Of course it’s always slow during break-up. But the difference this time, says Shawn Gramlich – Slave Lake town councillor and oilfield worker – is many people aren’t going to have any work to go back to after break-up is over.

Some guys are talking about this time next year,” he says.

Gramlich says the usual tactic for companies during break-up is to keep their people busy cleaning up in the shop and that sort of thing. Or if there are layoffs, they would be brief, and people with “their pockets full of winter pay,” would be out spending it in local shops, restaurants and bars.
But not now.

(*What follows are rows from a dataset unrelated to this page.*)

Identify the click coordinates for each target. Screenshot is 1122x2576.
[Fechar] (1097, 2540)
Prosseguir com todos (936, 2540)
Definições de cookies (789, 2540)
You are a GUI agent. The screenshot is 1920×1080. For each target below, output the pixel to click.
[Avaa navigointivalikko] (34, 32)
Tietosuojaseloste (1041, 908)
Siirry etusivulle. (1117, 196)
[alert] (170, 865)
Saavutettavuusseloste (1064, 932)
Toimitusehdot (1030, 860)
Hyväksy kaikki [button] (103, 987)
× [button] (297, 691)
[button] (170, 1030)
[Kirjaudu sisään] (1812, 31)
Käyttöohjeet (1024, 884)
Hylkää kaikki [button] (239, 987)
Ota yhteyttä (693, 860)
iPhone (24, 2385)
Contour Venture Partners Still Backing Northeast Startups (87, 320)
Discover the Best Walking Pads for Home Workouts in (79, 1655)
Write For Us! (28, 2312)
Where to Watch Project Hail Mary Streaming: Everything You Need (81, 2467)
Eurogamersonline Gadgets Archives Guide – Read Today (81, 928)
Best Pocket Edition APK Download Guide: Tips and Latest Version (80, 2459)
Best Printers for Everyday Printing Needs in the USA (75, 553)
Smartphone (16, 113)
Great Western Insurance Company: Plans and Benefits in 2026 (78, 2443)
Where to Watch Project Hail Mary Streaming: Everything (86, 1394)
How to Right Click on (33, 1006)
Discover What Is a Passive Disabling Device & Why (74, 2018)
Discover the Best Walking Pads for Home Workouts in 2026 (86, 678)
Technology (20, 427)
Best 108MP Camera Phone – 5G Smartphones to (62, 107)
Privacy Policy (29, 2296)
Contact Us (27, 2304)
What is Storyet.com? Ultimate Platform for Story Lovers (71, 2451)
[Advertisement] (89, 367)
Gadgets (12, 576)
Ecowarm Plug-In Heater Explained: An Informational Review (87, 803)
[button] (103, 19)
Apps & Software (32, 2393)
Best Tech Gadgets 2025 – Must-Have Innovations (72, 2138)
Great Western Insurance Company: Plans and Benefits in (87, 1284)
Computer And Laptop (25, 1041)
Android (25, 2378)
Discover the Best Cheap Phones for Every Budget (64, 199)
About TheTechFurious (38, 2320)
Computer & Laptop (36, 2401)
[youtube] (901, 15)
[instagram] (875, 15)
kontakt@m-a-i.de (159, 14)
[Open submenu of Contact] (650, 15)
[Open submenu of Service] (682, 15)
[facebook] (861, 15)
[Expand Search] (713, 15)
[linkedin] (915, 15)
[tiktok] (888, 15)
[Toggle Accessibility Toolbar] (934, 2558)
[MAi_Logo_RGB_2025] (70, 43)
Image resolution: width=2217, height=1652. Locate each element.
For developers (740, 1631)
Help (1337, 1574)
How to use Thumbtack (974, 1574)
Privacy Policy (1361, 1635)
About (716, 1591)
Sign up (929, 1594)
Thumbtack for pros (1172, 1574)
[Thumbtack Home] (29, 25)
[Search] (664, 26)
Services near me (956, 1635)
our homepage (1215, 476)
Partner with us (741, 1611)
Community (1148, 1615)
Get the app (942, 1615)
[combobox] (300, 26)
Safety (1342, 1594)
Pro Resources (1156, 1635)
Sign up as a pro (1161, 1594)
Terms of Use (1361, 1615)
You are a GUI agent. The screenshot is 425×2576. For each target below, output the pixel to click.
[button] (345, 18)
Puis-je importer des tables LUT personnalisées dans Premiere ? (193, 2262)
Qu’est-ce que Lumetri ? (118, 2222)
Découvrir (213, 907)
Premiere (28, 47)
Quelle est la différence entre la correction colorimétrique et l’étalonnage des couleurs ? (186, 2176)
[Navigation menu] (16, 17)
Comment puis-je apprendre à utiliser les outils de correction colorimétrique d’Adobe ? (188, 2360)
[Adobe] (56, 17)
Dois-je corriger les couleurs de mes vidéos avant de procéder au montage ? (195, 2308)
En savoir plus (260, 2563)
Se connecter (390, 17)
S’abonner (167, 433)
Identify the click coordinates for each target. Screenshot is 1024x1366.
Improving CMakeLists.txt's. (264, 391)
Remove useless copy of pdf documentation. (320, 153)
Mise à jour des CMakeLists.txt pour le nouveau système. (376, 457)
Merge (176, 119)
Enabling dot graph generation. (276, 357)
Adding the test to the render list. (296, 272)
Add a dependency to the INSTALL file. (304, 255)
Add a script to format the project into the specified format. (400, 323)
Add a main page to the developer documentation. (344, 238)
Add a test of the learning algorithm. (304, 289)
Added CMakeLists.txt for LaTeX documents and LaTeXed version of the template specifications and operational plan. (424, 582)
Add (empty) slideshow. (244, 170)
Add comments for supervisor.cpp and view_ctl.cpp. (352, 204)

With the double-whammy of low oil prices and the COVID-19-induced economic slowdown, chances are a lot of oilfield workers will be idle for some time.

Gramlich says locally, he’s heard about “a ton of layoffs.” Companies are downsizing and hoping they get jobs, but with the price of Western Canadian crude oil near the bottom of the barrel, chances of any drilling are pretty slim.

“You can only keep paying employees for so long,” he says.

In the bigger picture, getting pipelines built and oil to tidewater is important, “but if there’s nobody buying oil….”

Murray Broadhead, owner of Apex Well Servicing in Slave Lake, is not feeling too optimistic about the prospects.

“Typically we’ve got 10 – 15 units working,” he says. “Now – none. It’s not looking good.”

Roger Tang, the Deltastream Energy CEO, is one of the most upbeat people in the industry. He says by the end of this month all his company’s wells in the Marten Hills will be shut in.

That means no oil flowing in the brand new pipeline built especially for the new production from Deltastream and others in that area east of Slave Lake.

“Nobody wants the oil,” say Tang. “Right now we’re only making a dollar a barrel!”

Tang is confident the price will rise. By how much, and how long it takes to get back to where it’s possible to make a profit is hard to say.

“COVID won’t last forever,” he says. “Let’s give it a year, or eight months.”